The report is based on a three-year study study by the UC Davis Center for Regional Change, in affiliation with the Environmental Justice Project of the John Muir Institute of the Environment. Along with standard scientific data – measuring arsenic and nitrogen levels in water, for instance – the study incorporates “civic science,” defined by social scientist Jonathan K. London, the center’s director, as “the idea that non-formally trained people have an expertise about their communities that can be a valuable source of information.”
The center worked with residents in West Fresno and rural areas like Wasco, Arvin and Lamont in Kern County to discern local land use patterns, using maps to pinpoint areas of concern. The report concludes that there are many more environmental hazards identified by area residents than are documented in state and federal regulatory inventories.
“We all have enough to do on a daily basis without having to worry about something as basic as drinking water,” said Virginia Madueno, a community organizer and clean-water advocate from the Monterey Park Tract near Ceres, where murky, foul-tasting water with high nitrate, arsenic and manganese levels has long prompted residents to buy expensive bottled water.

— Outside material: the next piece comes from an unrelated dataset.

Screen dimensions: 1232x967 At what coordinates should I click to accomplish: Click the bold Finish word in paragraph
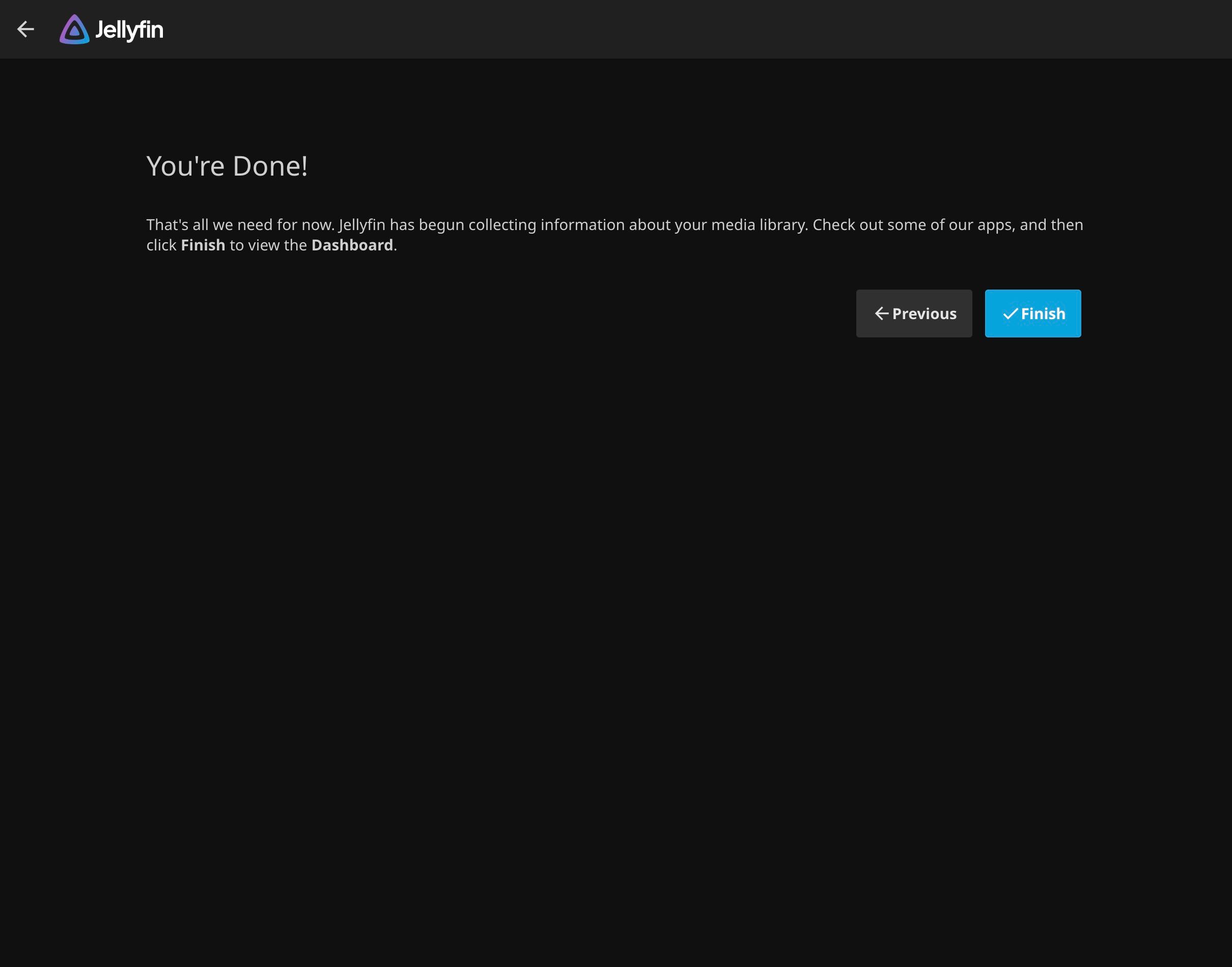tap(203, 245)
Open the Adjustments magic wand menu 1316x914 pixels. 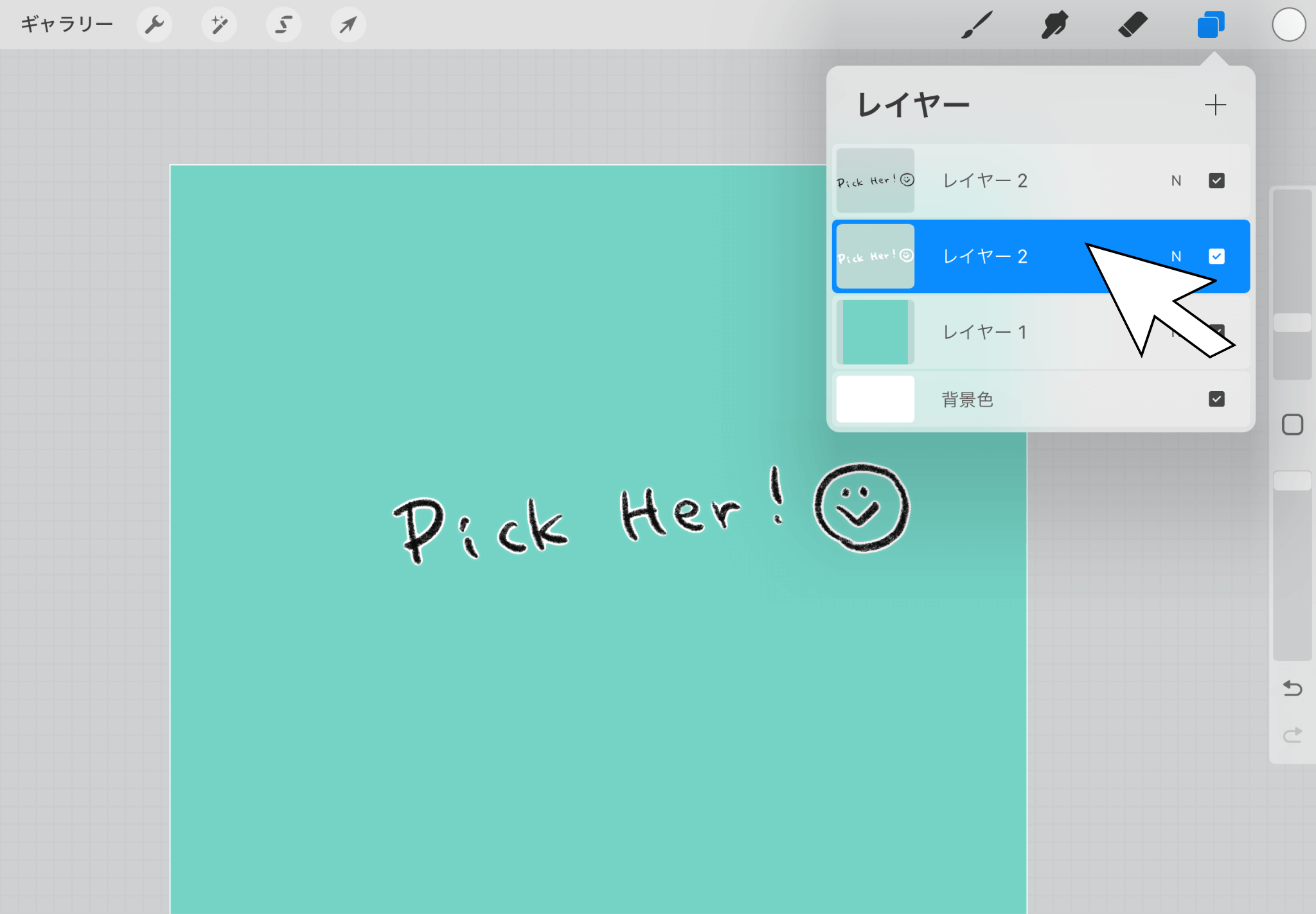[219, 25]
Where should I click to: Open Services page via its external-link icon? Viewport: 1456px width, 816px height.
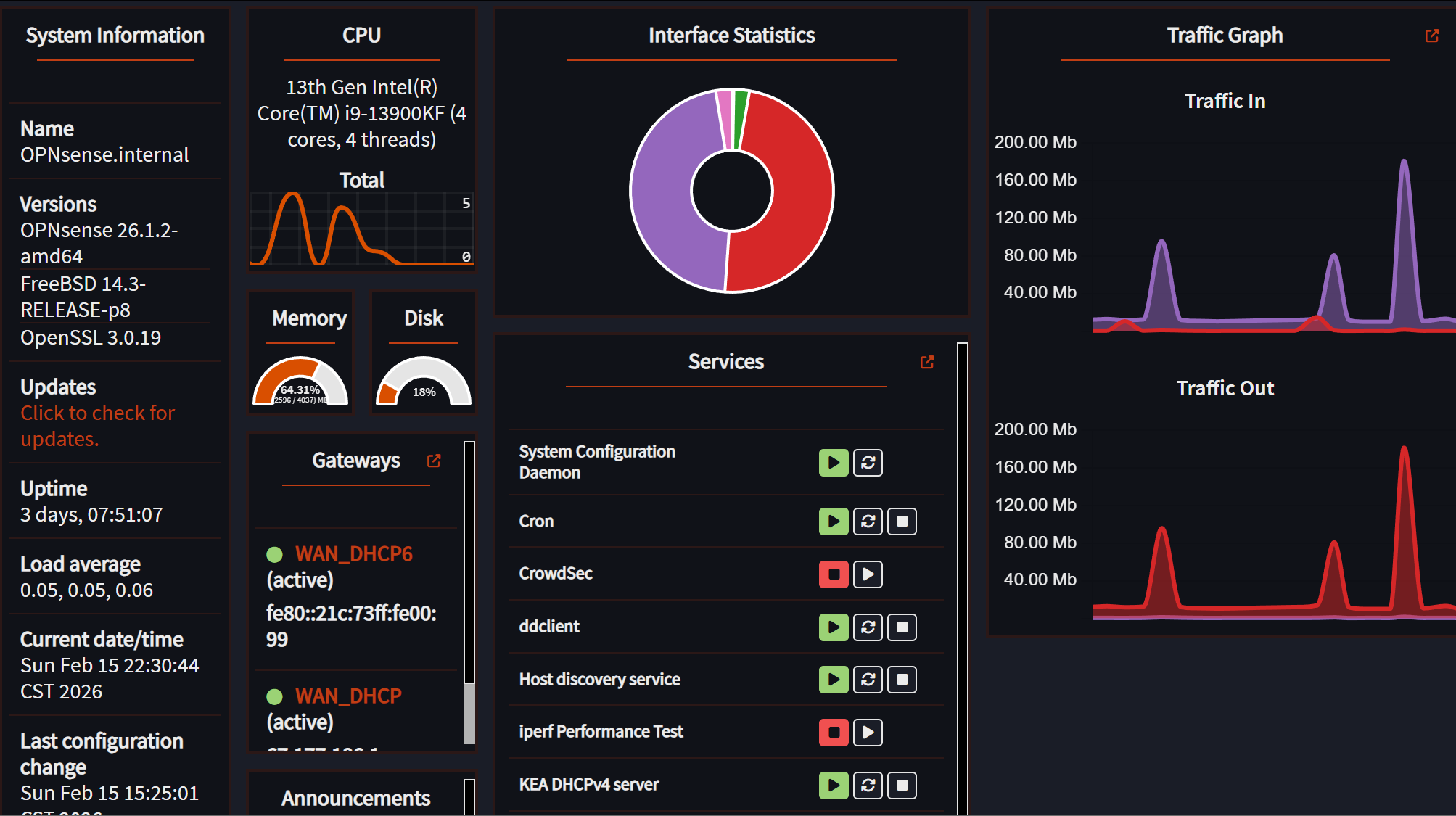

The challenges across the valley are daunting: Nearly one-third of the region’s population faces environmental risks, including toxic air and polluted water. A large number of residents live in poverty, with low levels of formal education and/or low English language literacy. Many people live near freeways and rail lines, drink polluted water, and work in outdoor occupations with inadequate safety precautions and little access to quality medical care – a sobering list of ingredients for poor health.
Yet, London said, the legacy of community activism in the valley is a major strength that can be built upon, including the use of mobile air monitors and other “civic science” tools. The study recommends the creation of an annual state report card to synthesize and monitor environmental and social vulnerability.
Over the next few weeks, London and colleagues will hit the road to present their findings to the U.S. Environmental Protection Agency and San Joaquin Valley Air Pollution Control District board.
“I think we’re at a critical juncture in the development of a cumulative and cautionary approach to environmental protection,” London said. “If you can bring these three sciences together – civic, environmental and regulatory – you really have a very powerful formula for social change.”